As I entered the wicker room it struck me. I think there was different music
on in there. I paid particular attention to it, but couldn't classify it,
and still can't recall it accurately. God knows I have tried. It was like
an imitation of polka, or something worse. It was like the kind of music that
cryogenically frozen people get stuck in their heads in Philip K. Dick novels.
It was not elevator music at all, not something you would recognize. The closest
I can come is to conjure up some of those old 60's movies where they were
too cheap to use real music for party scenes, so instead they invented an
irritating generic pop music for dancers to thrash around to. Think of a Peter
Sellers movie, or a Beach Blanket Bingo type thing. But this music was insistent
in another kind of way - not brassy. It was insistently cheerful. It definitely
wasn't a cover version of anything else, so what the hell was it?
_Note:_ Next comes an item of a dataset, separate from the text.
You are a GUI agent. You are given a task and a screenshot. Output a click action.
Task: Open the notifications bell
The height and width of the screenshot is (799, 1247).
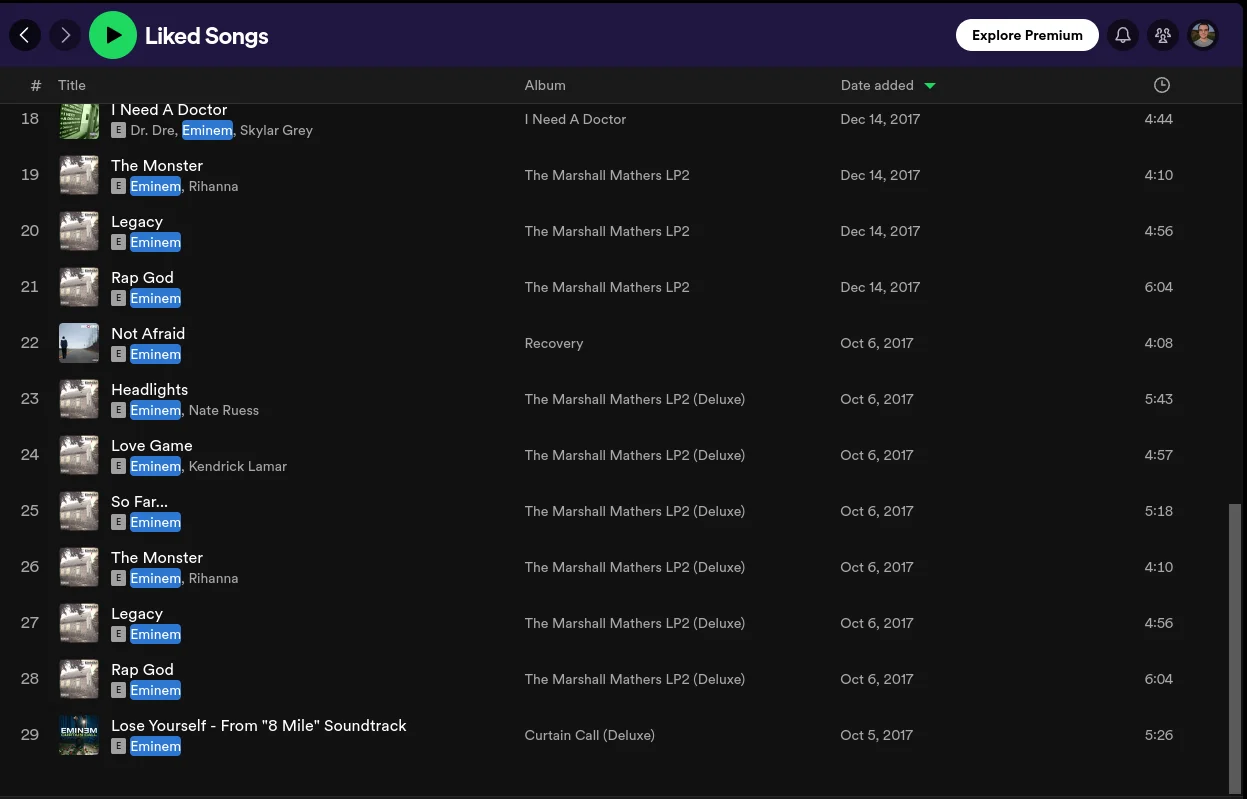pos(1122,35)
I came out of the wicker room and continued counterclockwise, past the religious books, to the cheap and nasty cedar souvenirs at the back of the store. Here they were, the real deal, the original down market trash so beloved of my youth. Could the whoopee cushions be far away? Now I was getting somewhere. Always the same outhouse with the same crescent moon and the same humor - semi smutty, with the underlying notion that the bathroom experience is, in and of itself, both demeaning and humorous. What might be going on in there? Are you in there? What's taking so long in there? Catalogues serve dual purposes, and corncobs always come in handy. I bought this gag sign for a friend. Imagine actually using it. Is "washing feet" a metaphor for something else?
Now
we come to the real guts of the store, the tractarian literature which sits,
oddly enough, on a spinning rack very close to the cedar bathroom humor. This
stuff is vintage. The copyrights go back at least as far as 1972 ("A
Demon's Nightmare"). I remember actually handling some of these little
cartoon warnings as a youngster and wondering who actually put them out. It
turns out that the artist, a certain Jack Chick, of Chick
Publications, has been churning them out for over 40 years. Each little
cartoon booklet is a handheld warning against sinful activity. The price was
three for a dollar, or in this case six for a dollar (50% off EVERYTHING).
I purchased six. One was called "Are Roman Catholics Christians?"
and it turns out that for all kinds of reasons, they are not. Pretty important
stuff to know. Another is called "The Curse of Baphomet", which
explains the satanic origins os Freemasonry. Again, who knew? I looked in
vain for tracts against the UN, the DNR, the Tri-Lateral Commission, and the
other "powers that be", but in vain. Probably they are still in
the works.

There
was, however, a plentiful supply of warnings against less organized sin, such
as cursing, drinking, and sleeping around. I checked out Jack Chick's web
site and found that the text of some of these stories has been updated to
reflect the more fearful world we now live in. The artwork is the same, however,
so there is a real disconnect at work. In the original (1980) "That Crazy
Guy" Suzi goes out with a hipster and gets a dose of the clap. In the
updated
version (1992) Suzi learns that she is HIV positive, to which the doctor
pronounces, "You're dying and there's no cure."
"So now that I've got AIDS all I've got to look forward to is death,
right?," Suzi asks her doctor. "Wrong Susan,"
he replies. " You'll soon face something far worse
than AIDS." Wow. Some bedside manner. Anyway, I bought six of these,
and I'm still studying them.
By this time information overload was setting in and I had to more or less bypass the Petoskey Stones and the Indian beadwork, made by "Leelanau County Indians", as the felt tip marker sign pointed out. I put my purchases on the counter and paid: all in it was under five dollars. As I stepped back out into the light of day the sun had come out. Several festive college age students were just getting out of their car and passing me on their way in to The Thunderbird. Well, I suppose there's something for everyone in there.